— Как, бишь, Николя, зовут нынешнего датского короля?
— Христиан Седьмой! — восклицал я с удовольствием и гордостью.
Я читал внимательно перечень политических известий и, странное дело, досадовал, когда находил торжество французов, и радовался успехам союзников.
Первые политические воспоминания мои относятся к шведской войне, или по крайней мере к ее последствиям. Помню, как сквозь сон, грохот и треск, раздавшиеся в городе, когда взлетела на воздух пороховая лаборатория на Выборгской стороне; чиненные бомбы и гранаты поднимались и лопались в воздухе. Однажды, подавая отцу моему умываться (это было 31 марта 1794 года), услышал я пушечные выстрелы. Рукомойник задрожал у меня в руках, и я со страхом вскричал:
— Шведы или лаборатория!
— Ни то, ни другое, — сказал отец мой, смеясь, — палят потому, что прошла Нева (т. е. невский лед).

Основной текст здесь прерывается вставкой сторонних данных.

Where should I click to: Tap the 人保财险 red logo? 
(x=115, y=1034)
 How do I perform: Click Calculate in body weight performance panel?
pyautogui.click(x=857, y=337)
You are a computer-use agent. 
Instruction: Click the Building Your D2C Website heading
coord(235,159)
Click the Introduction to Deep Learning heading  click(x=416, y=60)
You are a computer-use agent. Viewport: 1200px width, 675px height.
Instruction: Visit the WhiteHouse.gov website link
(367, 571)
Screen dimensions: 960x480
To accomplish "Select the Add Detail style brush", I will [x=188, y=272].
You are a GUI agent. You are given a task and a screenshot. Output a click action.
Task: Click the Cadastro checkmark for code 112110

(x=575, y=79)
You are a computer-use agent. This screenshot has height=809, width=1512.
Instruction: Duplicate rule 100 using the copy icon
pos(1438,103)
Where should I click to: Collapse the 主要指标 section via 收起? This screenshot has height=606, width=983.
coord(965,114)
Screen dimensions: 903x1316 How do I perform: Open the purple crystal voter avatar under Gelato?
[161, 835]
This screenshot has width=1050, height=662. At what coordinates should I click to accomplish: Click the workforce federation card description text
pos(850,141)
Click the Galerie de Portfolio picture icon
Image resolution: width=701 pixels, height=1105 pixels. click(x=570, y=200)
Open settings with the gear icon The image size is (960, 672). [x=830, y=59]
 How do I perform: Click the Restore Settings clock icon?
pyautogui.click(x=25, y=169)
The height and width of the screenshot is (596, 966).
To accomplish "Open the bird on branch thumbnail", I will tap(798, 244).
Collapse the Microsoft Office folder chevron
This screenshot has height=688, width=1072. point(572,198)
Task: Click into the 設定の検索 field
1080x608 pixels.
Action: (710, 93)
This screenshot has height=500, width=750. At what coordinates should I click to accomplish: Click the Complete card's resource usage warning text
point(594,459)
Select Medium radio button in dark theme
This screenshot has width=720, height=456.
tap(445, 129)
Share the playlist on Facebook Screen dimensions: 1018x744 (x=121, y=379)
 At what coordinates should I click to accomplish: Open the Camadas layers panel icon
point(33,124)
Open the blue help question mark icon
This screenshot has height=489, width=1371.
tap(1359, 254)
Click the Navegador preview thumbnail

Еще помню одно политическое событие. Шел процесс несчастного Людовика XVI. Мне был тогда шестой год от роду, и я не мог понять, в чем дело. Вдруг приходит к нам однажды вечером Александр Григорьевич Парадовский и говорит: «Ну, матушка, Катерина Яковлевна! Злодеи французы королю своему голову так отчесали!» Матушка горько заплакала, с нею сделалось дурно. «Отчесали, — думал я, — видно, гребнем». На другой день нянька стала расчесывать мне волосы и как-то задела неосторожно. «Что ты, нянюшка, — сказал я, — да ты мне этак голову отчешешь, как французскому королю».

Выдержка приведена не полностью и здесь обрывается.